>> BEGIN RECORDS SUPPLIED
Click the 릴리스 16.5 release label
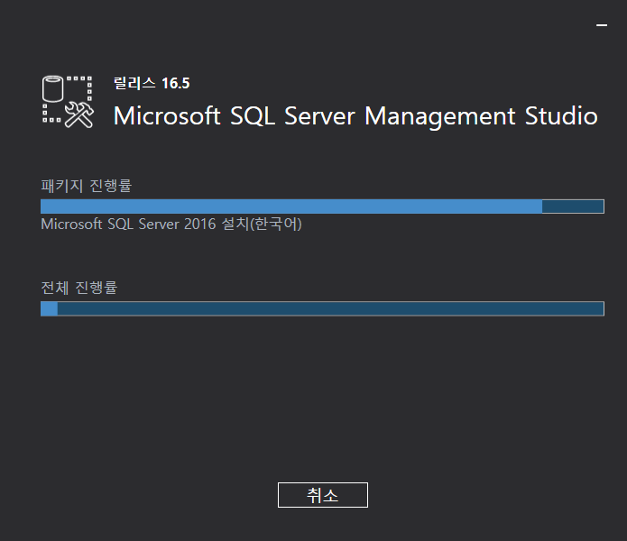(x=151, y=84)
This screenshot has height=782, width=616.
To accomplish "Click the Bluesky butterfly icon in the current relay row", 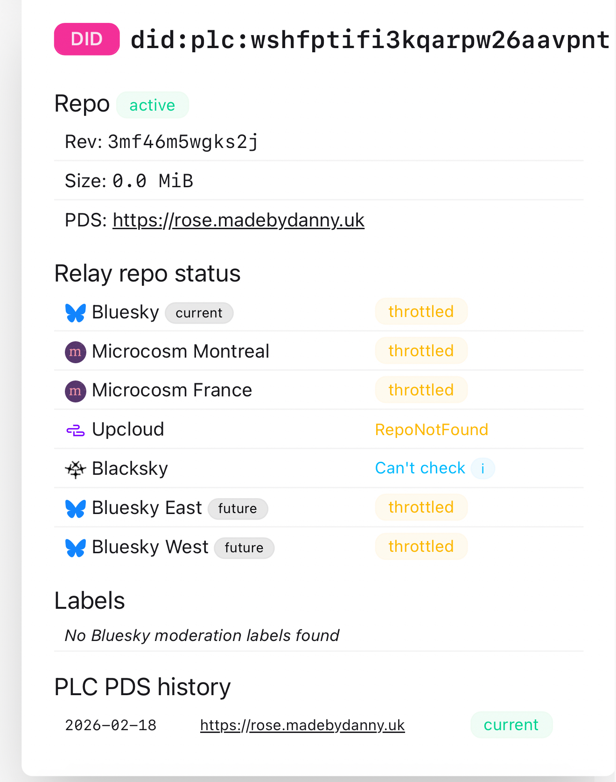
>> END RECORDS SUPPLIED
>> BEGIN RECORDS SUPPLIED
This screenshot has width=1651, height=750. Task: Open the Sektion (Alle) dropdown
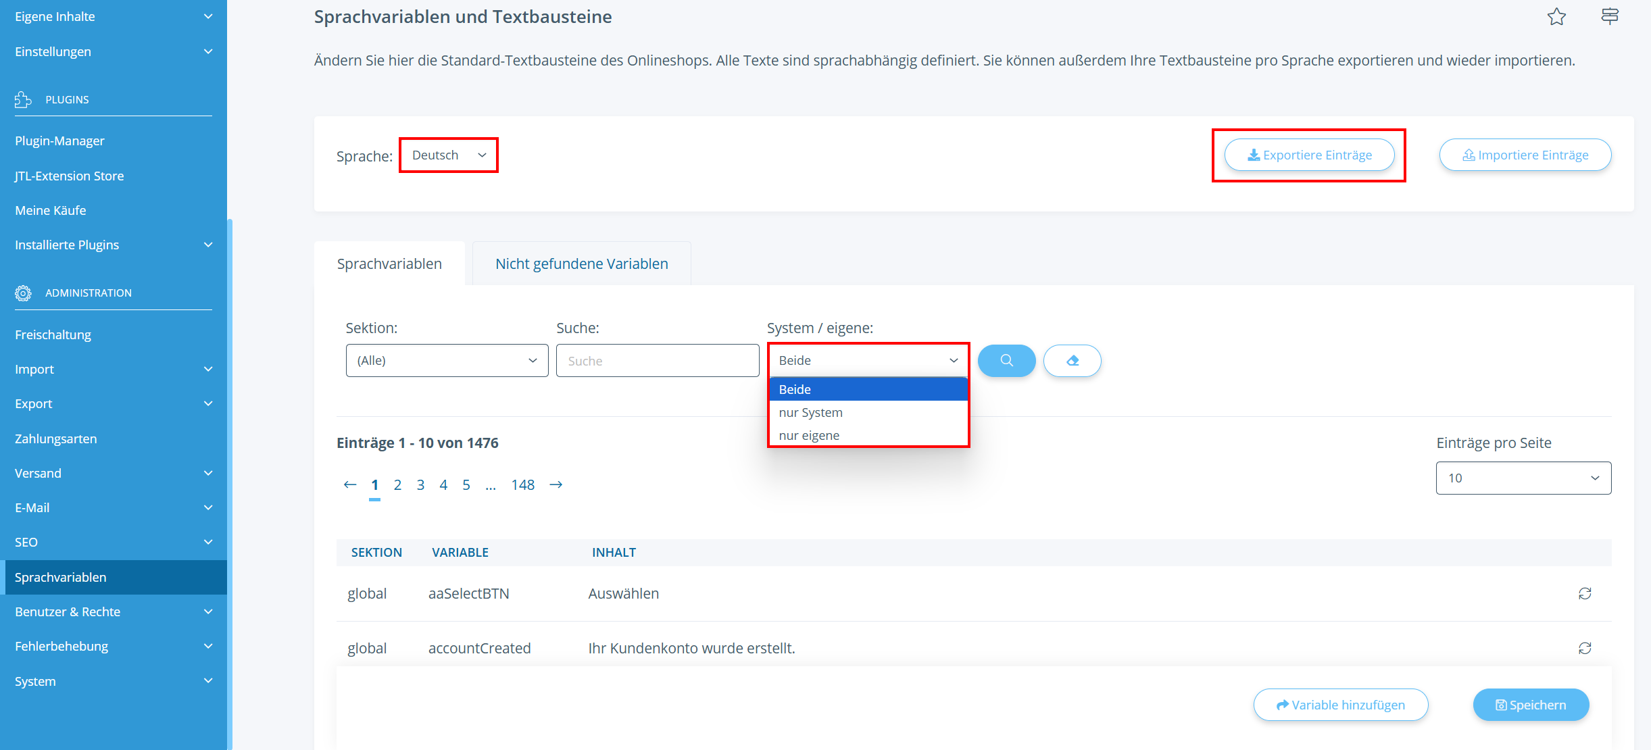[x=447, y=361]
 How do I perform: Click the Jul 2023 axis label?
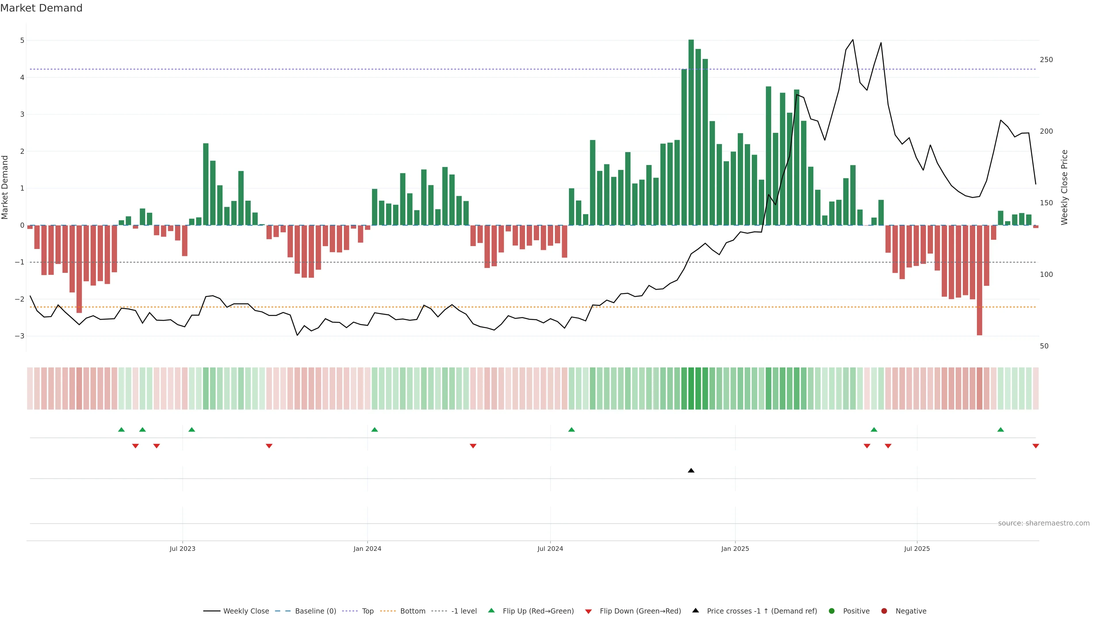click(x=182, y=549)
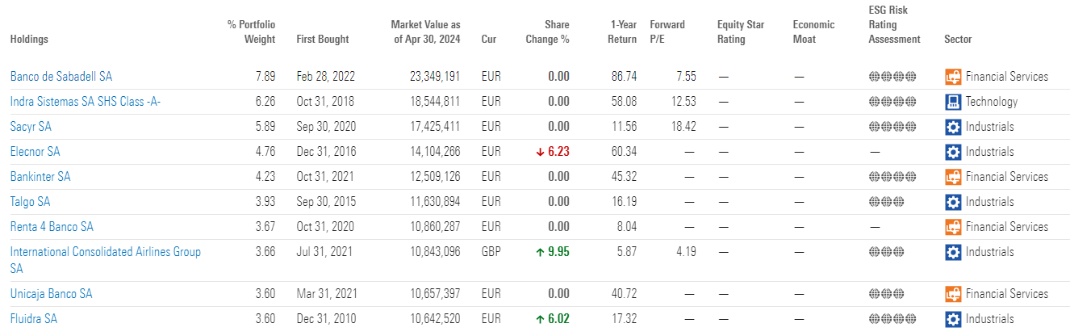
>> END RECORDS SUPPLIED
>> BEGIN RECORDS SUPPLIED
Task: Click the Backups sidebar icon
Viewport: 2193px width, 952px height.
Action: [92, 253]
>> END RECORDS SUPPLIED
(WHAT THE TASK ASKS) Count the lines in the records above that contain the string "width", and reply with the number alone.

(EXERCISE ANSWER) 3